Free talk on the endangered Kakapo parrotby Carolyn Classen on Jun. 14, 2011, under Education, Life
Free talk about the endangered Kakapo parrot of New Zealand (only found there) on
Thursday June 16, at 7 p.m.
at Pan Asian Community Center
940 S. Craycroft Rd. (north of E. 22nd St.)
According to Wikipedia, the Kakapo is the world’s only flightless parrot and the origin of the name is from the Māori language (kākāpō, meaning night parrot).
Dr. Patricia Latas has just returned from an amazing adventure and trip of a lifetime. She was a volunteer for the New Zealand Department of Conservation’s Kakapo Recovery Programme, in which she served as a “nest-minder”.

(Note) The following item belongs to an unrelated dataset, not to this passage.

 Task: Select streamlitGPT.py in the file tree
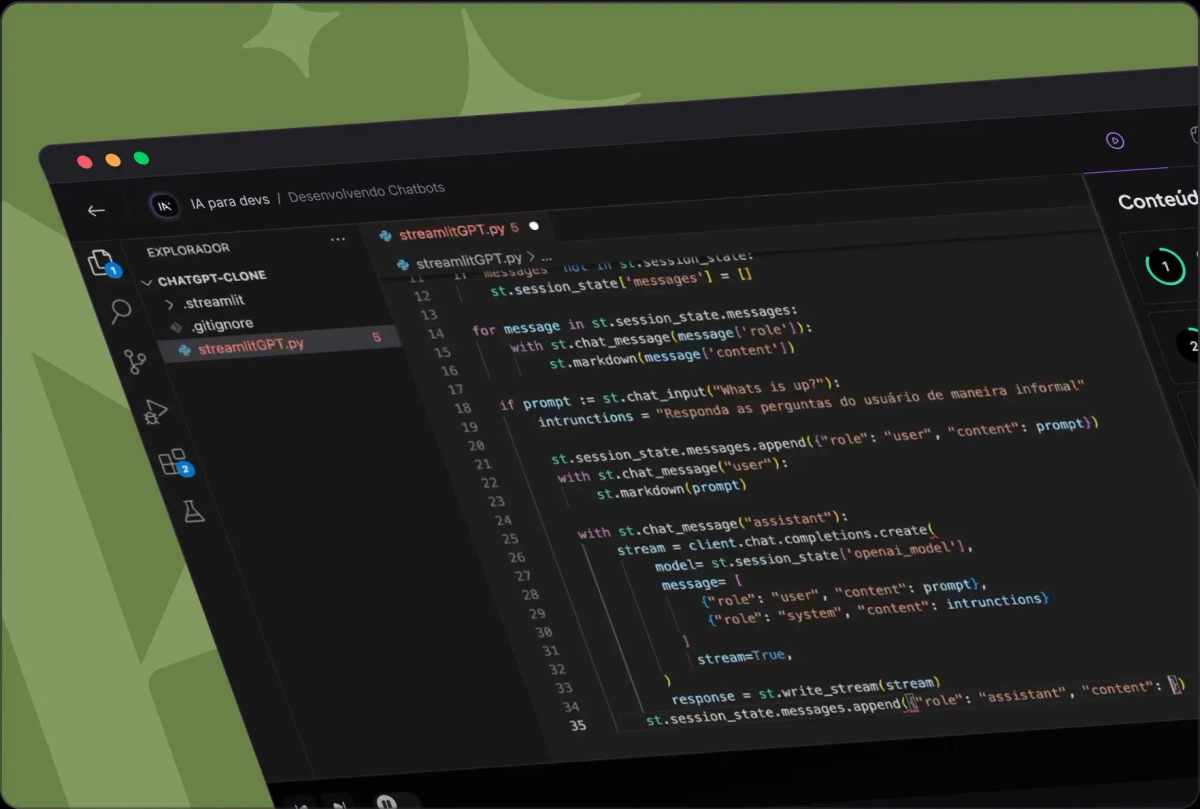point(250,348)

The Kakapo is the highly endangered giant night parrot of New Zealand, until this latest breeding season, down to 120 birds. This year was expected to produce no chicks at all due to natural food-source fruiting cycles, but miraculously there were 11 chicks hatched! Boosting the total world population of kakapo to 131. This is due to remarkable efforts of both the kakapo rangers and dedicated volunteers, who work around the clock nurturing the vulnerable chicks.
The kakapo is one of the rarest parrots in the world:
• It’s flightless
• It’s the world’s heaviest parrot
• It’s possibly the oldest living bird and
• It has a subsonic mating boom that can travel several kilometres.
Dr. Latas sat for two weeks watching Flossie, a mature, wild-caught adult kakapo incubate, hatch and care for one of her chicks.
For more info on the kakapo parrot, contact Veterinarian Dr. Pat Latas at email@example.com, or see her website at www.azbirdclinic.com.
One of my nieces, her partner, and their two children live in New Zealand, which is a fascinating country, also home of another flightless bird, the Kiwi.